Table 1.
State | Description | Possible Treatments for Complications |
---|---|---|
Treatment complications | ||
Partial impotence | Inability to always have erections when wanted, or erections not always firm enough for sexual activity. | Patient adaptability; medications. |
Complete impotence | Entire loss of ability to have an erection. | Medications; injections/insertions; vacuum-assisted devices; penile implants. |
Mild-to-moderate incontinence | The inability to control the urine stream, resulting in leakage or dribbling of urine. | Absorbent pads; behavioral modification; Kegel exercises. |
Severe incontinence | The complete and constant loss of urine. | Medications; penis clamp; condom catheter; artificial sphincter. |
Urethral stricture | Blockage or narrowing of the urethra, which makes it difficult for urine to easily pass. | Dilating the urethra; surgery. |
Rectal injury | Cut or damage to rectal wall, which may allow feces to pass through rectal wall. | Surgical repair; colostomy. |
Metastatic (advanced) prostate cancer | ||
Hormonally responsive prostate cancer | Cancer that has spread to other parts of the body.

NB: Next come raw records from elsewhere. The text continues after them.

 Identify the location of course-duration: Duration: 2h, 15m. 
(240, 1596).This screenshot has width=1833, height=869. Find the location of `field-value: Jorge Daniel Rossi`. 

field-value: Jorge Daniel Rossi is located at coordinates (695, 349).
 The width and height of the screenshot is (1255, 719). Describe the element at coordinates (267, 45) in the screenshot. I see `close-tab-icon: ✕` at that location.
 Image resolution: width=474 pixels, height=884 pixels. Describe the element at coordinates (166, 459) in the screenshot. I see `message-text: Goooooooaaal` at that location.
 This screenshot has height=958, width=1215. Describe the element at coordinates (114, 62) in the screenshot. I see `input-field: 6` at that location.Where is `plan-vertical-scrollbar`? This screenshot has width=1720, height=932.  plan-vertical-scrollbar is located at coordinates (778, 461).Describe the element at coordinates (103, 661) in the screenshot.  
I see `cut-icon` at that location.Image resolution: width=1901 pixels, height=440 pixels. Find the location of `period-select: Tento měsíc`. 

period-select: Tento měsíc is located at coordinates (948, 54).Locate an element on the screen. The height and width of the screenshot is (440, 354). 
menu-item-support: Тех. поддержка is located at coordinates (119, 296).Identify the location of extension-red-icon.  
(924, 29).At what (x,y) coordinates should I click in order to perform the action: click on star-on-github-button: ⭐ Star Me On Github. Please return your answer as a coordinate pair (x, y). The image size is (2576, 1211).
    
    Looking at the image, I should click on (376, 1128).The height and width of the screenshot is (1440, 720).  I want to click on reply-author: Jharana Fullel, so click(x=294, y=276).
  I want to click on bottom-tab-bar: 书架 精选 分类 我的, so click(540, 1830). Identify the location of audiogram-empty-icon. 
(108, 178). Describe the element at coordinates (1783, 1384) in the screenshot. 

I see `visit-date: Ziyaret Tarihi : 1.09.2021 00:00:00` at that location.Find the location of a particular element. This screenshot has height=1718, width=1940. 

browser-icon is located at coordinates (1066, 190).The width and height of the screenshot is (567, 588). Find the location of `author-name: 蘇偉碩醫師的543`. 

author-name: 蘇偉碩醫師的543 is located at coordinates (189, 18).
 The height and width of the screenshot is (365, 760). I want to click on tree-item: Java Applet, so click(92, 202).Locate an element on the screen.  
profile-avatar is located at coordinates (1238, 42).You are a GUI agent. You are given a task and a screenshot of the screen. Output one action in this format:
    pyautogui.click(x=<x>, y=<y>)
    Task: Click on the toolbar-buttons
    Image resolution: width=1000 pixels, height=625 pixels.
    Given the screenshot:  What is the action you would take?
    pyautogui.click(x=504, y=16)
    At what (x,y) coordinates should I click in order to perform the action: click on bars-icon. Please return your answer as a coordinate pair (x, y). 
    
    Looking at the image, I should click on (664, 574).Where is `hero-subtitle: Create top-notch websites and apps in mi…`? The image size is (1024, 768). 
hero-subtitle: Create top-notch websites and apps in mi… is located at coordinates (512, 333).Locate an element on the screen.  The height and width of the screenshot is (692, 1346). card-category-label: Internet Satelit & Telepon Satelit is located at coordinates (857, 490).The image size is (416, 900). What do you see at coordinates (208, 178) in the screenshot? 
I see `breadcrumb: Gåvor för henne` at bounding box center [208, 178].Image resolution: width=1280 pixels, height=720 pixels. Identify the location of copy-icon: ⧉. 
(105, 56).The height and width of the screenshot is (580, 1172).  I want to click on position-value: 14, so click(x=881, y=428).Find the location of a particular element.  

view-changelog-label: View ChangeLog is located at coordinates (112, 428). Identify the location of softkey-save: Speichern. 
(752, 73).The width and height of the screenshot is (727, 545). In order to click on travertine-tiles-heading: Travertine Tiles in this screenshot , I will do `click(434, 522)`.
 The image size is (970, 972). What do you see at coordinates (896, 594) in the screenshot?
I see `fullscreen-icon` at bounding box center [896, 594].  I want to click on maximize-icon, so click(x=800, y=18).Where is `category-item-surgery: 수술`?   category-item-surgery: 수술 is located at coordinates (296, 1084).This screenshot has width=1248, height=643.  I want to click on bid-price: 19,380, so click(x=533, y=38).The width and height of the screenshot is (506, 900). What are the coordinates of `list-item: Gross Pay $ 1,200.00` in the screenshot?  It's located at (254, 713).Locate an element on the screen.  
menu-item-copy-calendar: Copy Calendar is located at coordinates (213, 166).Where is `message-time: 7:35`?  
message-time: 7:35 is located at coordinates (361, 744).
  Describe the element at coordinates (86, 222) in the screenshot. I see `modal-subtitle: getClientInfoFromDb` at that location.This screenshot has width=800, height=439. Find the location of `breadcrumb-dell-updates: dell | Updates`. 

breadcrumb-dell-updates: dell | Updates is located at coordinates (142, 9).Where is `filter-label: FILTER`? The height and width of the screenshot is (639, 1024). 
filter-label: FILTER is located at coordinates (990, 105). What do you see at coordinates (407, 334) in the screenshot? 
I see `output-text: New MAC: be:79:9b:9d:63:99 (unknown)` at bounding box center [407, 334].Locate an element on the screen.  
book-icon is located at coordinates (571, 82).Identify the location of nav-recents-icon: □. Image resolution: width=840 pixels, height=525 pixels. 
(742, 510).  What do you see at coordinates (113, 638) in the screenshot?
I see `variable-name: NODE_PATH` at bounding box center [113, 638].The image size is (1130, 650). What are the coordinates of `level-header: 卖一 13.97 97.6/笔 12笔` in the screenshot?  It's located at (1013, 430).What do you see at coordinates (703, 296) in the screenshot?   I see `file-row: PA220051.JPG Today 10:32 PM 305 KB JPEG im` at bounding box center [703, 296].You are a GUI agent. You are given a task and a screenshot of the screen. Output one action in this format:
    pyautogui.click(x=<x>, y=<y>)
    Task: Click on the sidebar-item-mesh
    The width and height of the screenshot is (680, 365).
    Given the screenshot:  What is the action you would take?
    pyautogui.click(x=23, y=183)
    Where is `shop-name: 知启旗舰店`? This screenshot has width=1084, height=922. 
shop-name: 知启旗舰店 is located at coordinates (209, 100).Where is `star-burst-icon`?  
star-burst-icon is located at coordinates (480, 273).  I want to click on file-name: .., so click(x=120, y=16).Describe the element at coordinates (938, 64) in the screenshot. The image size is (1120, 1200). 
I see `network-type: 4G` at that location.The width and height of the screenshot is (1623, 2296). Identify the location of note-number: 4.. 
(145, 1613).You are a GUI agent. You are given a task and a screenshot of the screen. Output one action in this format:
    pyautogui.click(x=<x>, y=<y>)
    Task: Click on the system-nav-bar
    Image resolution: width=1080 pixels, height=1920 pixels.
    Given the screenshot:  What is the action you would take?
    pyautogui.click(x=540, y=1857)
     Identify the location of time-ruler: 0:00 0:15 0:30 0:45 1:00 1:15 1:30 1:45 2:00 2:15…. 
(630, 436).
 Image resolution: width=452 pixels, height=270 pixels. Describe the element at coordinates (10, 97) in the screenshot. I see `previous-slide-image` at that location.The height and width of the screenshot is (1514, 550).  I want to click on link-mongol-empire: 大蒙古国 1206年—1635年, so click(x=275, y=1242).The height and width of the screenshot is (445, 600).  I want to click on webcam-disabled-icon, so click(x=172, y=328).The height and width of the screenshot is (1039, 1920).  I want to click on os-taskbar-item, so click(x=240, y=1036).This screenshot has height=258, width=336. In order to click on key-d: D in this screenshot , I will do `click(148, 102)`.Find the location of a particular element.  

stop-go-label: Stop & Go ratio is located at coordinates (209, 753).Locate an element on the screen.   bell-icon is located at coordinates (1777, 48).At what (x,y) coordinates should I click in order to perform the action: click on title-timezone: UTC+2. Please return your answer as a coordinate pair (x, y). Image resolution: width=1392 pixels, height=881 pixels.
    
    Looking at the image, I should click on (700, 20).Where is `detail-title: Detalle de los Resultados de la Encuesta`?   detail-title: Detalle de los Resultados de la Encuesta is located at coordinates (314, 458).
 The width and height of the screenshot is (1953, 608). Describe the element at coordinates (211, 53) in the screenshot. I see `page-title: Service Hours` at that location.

The purpose of treatment is to slow the growth of prostate cancer cells by stopping the production of testosterone. | |
Hormonally refractory prostate cancer | Cancer that has spread throughout the body. Hormone treatment is no longer effective. The purpose of treatment is to slow its spread and to control symptoms, in particular pain. |
The health state descriptions and the possible treatments for complications are abbreviated versions excerpted from the utility-assessment procedures.